───── The records ─────

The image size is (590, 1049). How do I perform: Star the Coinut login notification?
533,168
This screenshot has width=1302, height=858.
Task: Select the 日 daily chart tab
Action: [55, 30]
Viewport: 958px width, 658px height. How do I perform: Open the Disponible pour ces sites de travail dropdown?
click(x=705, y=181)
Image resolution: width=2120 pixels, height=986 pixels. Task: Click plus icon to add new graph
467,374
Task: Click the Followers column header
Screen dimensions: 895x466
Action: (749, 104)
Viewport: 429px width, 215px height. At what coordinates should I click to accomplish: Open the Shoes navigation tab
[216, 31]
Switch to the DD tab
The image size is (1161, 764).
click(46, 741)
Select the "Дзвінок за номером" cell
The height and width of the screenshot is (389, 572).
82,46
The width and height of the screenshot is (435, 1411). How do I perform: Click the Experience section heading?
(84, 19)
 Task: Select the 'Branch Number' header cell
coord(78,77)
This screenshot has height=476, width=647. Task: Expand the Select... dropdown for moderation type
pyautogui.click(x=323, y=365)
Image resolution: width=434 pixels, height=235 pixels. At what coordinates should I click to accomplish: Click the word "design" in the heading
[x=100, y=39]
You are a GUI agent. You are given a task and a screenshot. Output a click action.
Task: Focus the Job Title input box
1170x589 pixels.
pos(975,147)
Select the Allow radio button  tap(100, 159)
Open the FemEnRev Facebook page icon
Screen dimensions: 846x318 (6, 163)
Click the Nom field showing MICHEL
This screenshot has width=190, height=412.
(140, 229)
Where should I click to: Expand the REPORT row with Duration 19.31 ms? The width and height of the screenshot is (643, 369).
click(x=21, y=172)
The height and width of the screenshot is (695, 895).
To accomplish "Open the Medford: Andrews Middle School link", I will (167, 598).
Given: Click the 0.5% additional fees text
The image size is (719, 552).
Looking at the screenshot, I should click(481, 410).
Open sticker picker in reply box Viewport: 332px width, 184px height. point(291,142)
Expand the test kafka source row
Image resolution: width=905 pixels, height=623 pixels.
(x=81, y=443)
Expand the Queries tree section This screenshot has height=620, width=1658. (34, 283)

─────

**Stated problem**
Write out the listing lines exactly as they appear, everything from the line containing "Click the Nom field showing MICHEL" down to the line containing "Looking at the", including both.

**The reply**
Click the Nom field showing MICHEL
This screenshot has width=190, height=412.
(140, 229)
Where should I click to: Expand the REPORT row with Duration 19.31 ms? The width and height of the screenshot is (643, 369).
click(x=21, y=172)
The height and width of the screenshot is (695, 895).
To accomplish "Open the Medford: Andrews Middle School link", I will (167, 598).
Given: Click the 0.5% additional fees text
The image size is (719, 552).
Looking at the screenshot, I should click(481, 410).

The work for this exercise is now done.